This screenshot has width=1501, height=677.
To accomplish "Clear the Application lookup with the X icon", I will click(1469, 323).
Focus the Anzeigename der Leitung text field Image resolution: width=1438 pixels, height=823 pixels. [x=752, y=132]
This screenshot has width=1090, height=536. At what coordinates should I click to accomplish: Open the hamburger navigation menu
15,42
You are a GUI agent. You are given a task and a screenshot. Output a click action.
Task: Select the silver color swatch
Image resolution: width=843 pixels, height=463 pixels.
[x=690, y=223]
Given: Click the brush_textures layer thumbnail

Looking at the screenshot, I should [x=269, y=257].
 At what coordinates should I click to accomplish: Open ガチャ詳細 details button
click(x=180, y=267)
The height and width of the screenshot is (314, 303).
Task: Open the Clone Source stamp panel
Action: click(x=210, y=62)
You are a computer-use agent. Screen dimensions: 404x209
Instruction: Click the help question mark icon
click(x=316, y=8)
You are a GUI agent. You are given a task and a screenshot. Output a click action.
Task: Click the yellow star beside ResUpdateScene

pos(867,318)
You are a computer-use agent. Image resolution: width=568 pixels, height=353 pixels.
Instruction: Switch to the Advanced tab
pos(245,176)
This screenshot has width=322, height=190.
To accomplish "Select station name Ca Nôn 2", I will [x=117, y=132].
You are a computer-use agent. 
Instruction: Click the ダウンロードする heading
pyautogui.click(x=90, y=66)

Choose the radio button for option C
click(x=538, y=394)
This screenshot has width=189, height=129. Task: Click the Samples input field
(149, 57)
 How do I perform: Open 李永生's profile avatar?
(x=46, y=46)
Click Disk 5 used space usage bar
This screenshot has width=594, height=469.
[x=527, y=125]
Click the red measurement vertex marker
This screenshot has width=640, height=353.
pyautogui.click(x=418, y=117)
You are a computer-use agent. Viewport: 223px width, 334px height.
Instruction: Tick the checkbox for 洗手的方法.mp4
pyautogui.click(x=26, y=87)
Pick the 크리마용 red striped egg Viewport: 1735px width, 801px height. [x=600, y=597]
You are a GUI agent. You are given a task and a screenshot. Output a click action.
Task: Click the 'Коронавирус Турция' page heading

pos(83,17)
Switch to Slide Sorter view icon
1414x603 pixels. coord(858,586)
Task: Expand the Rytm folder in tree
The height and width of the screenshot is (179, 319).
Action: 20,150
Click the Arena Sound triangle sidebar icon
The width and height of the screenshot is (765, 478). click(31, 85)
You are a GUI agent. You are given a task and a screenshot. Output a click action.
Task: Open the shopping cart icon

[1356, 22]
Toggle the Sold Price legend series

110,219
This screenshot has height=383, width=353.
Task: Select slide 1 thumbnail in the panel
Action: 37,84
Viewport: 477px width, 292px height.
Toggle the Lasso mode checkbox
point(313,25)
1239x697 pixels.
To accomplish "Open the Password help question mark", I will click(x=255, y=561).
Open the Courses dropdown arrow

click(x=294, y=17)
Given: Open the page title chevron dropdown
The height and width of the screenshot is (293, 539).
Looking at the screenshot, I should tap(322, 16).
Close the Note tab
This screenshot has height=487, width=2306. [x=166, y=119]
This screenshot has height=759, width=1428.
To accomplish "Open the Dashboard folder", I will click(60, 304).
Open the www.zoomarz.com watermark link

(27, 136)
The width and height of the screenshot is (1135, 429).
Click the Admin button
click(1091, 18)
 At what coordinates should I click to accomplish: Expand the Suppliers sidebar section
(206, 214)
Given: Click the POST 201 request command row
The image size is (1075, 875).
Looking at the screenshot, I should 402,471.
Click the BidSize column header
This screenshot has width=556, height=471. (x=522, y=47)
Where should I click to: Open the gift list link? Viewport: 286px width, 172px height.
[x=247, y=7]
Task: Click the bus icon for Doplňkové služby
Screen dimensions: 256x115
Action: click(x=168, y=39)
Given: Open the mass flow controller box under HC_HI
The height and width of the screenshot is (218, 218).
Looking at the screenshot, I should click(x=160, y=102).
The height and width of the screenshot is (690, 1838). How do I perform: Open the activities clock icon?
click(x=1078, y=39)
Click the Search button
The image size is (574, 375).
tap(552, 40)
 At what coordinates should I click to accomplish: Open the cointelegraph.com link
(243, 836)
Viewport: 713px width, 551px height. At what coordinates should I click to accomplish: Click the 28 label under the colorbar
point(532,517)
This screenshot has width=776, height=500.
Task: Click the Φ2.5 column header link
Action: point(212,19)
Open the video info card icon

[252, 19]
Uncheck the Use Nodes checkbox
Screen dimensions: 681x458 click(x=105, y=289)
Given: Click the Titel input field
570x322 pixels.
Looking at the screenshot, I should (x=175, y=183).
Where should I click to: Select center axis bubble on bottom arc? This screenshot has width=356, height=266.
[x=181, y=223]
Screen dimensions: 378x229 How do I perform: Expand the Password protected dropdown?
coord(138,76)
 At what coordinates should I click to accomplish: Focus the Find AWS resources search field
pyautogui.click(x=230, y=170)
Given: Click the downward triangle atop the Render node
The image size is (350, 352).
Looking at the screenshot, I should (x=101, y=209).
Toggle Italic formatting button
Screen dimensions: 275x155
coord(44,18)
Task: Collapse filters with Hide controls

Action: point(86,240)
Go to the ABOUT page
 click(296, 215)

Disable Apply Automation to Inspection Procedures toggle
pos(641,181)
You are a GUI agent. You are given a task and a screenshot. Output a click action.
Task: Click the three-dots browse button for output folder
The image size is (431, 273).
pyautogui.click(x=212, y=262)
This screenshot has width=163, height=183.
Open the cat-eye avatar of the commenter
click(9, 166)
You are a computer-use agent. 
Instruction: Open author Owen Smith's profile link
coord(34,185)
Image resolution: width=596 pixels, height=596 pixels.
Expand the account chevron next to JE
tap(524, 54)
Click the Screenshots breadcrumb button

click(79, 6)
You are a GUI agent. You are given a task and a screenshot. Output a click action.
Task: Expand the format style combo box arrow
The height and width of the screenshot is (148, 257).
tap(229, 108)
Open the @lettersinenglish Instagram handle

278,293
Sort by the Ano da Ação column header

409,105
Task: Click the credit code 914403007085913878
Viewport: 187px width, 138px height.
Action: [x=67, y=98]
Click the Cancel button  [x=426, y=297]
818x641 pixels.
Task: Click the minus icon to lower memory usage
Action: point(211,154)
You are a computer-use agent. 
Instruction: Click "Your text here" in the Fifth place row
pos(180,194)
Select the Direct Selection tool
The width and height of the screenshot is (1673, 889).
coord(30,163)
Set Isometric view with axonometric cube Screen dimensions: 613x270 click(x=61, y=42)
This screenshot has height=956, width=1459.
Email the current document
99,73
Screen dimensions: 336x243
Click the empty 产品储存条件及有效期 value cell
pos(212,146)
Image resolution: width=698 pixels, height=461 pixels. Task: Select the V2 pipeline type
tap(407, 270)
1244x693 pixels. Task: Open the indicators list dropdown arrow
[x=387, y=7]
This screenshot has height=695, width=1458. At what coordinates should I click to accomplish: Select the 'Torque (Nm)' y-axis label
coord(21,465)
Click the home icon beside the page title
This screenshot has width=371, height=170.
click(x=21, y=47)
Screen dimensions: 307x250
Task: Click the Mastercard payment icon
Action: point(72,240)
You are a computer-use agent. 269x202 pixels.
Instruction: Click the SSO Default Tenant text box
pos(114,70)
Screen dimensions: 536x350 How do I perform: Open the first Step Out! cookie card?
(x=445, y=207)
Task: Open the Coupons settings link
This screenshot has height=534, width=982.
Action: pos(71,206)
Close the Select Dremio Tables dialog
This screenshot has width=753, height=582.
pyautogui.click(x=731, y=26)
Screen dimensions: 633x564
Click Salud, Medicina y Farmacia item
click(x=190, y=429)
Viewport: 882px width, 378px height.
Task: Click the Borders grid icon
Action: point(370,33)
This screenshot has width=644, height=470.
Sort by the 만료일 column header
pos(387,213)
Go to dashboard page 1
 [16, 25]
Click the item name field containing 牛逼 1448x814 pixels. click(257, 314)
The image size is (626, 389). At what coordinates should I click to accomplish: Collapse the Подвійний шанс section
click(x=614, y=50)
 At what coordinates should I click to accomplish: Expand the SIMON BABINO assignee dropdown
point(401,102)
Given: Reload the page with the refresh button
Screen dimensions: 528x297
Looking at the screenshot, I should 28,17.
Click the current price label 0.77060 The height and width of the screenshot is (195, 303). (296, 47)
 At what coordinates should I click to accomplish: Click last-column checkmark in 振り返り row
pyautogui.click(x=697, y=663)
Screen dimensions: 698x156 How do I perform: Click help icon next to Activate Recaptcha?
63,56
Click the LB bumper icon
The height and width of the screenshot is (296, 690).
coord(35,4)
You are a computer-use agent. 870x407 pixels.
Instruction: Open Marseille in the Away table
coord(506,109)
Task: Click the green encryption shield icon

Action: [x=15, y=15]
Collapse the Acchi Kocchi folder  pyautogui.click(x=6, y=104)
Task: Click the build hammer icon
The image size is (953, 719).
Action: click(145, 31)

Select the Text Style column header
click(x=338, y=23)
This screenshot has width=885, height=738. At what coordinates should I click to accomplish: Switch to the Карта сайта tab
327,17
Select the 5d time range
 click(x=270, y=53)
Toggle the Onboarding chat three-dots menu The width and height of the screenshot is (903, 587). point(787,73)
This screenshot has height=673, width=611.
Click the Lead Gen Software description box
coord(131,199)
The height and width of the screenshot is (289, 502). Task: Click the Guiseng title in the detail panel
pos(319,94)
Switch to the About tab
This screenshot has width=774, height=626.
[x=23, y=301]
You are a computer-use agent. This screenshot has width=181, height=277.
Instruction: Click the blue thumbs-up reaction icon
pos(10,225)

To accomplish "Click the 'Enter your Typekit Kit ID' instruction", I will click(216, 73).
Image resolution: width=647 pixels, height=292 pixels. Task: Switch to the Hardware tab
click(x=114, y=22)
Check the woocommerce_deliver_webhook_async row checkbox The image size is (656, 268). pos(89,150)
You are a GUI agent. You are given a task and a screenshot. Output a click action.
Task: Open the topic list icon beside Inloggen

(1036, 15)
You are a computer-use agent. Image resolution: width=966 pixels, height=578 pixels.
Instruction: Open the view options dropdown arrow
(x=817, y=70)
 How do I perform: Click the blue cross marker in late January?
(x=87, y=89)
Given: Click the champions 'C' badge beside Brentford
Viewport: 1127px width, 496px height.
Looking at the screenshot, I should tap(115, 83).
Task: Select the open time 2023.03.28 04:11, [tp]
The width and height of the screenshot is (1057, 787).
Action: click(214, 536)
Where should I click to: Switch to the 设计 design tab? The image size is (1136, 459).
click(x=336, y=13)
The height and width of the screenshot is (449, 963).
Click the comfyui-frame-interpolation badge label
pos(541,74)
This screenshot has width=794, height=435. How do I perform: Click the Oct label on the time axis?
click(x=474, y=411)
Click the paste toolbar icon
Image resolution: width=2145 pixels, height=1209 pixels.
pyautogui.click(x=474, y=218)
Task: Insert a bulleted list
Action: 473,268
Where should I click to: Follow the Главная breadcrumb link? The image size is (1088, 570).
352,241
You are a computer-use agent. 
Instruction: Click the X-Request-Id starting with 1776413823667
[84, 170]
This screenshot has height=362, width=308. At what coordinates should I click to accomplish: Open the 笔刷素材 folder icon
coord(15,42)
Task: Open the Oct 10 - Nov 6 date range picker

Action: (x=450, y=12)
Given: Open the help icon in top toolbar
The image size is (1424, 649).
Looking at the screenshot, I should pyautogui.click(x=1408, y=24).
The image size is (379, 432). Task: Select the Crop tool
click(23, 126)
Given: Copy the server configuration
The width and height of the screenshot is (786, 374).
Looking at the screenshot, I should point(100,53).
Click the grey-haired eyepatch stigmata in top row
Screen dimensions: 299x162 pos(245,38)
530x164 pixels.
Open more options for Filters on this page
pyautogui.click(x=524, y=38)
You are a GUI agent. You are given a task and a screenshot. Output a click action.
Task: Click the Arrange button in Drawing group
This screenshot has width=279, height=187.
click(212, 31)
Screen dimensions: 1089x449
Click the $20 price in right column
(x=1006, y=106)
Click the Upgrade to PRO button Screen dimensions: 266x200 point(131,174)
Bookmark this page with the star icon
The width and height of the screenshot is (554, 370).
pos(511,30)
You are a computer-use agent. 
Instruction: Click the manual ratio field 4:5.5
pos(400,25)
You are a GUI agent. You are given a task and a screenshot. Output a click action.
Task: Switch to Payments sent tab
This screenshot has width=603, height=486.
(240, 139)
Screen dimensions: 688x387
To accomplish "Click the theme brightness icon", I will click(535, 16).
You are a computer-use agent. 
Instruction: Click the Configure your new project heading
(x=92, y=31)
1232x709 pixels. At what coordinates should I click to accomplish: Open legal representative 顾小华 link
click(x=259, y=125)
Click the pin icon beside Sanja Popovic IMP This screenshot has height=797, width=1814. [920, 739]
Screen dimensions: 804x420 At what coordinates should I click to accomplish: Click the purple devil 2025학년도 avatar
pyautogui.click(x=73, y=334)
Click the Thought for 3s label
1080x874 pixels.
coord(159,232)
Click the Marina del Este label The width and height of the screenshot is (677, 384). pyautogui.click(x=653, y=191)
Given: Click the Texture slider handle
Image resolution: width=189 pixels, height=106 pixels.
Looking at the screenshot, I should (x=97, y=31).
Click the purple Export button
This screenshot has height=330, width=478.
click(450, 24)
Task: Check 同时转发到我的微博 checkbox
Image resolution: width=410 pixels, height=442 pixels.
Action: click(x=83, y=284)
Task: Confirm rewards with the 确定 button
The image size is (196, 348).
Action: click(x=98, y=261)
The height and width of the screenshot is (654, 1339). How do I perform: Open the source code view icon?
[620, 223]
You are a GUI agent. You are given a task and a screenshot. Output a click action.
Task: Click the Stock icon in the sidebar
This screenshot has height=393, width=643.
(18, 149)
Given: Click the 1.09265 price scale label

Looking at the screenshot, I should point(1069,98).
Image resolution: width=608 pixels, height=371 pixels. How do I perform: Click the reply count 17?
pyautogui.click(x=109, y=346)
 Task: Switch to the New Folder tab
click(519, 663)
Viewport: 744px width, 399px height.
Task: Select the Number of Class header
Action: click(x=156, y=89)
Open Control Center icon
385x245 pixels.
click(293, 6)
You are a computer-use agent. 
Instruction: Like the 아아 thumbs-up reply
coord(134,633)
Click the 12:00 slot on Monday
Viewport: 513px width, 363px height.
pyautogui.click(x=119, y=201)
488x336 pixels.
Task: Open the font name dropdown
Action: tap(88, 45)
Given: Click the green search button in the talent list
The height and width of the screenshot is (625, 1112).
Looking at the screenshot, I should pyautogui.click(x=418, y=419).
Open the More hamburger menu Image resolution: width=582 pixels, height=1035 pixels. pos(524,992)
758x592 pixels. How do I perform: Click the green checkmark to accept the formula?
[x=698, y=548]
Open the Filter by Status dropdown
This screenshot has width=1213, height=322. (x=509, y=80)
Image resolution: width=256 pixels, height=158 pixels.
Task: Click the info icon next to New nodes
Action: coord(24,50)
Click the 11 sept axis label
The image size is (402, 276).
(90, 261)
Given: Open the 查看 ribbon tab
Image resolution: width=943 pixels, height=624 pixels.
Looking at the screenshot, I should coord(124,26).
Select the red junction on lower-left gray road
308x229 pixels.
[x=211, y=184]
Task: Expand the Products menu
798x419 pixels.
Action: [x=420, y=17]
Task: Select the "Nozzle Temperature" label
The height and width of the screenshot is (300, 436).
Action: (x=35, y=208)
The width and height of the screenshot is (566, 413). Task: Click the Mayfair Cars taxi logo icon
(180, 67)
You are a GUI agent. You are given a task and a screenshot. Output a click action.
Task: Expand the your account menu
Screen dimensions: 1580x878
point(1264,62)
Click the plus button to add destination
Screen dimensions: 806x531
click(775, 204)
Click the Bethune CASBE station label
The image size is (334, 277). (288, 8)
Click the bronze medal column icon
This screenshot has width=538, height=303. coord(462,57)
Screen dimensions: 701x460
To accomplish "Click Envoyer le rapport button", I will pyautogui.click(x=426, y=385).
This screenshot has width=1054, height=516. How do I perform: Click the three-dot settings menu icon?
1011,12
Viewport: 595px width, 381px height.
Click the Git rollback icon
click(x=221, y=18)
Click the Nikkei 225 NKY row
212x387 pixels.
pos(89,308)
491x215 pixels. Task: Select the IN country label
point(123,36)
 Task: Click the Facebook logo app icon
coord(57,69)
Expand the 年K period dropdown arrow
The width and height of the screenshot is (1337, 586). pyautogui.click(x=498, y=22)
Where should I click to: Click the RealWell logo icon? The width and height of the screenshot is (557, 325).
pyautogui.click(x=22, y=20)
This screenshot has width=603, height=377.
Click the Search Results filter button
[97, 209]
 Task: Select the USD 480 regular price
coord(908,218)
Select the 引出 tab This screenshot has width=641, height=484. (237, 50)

____

Task instructions: Copy out only the lines of the records above from the one with "Screen dimensions: 256x115" through the one with "Given: Click the downward", exactly as they stand, both included.

Answer to the problem:
Screen dimensions: 256x115
Action: click(x=168, y=39)
Given: Open the mass flow controller box under HC_HI
The height and width of the screenshot is (218, 218).
Looking at the screenshot, I should click(x=160, y=102).
The height and width of the screenshot is (690, 1838). How do I perform: Open the activities clock icon?
click(x=1078, y=39)
Click the Search button
The image size is (574, 375).
tap(552, 40)
 At what coordinates should I click to accomplish: Open the cointelegraph.com link
(243, 836)
Viewport: 713px width, 551px height. At what coordinates should I click to accomplish: Click the 28 label under the colorbar
point(532,517)
This screenshot has width=776, height=500.
Task: Click the Φ2.5 column header link
Action: point(212,19)
Open the video info card icon

[252, 19]
Uncheck the Use Nodes checkbox
Screen dimensions: 681x458 click(x=105, y=289)
Given: Click the Titel input field
570x322 pixels.
Looking at the screenshot, I should (x=175, y=183).
Where should I click to: Select center axis bubble on bottom arc? This screenshot has width=356, height=266.
[x=181, y=223]
Screen dimensions: 378x229 How do I perform: Expand the Password protected dropdown?
coord(138,76)
 At what coordinates should I click to accomplish: Focus the Find AWS resources search field
pyautogui.click(x=230, y=170)
Given: Click the downward triangle atop the Render node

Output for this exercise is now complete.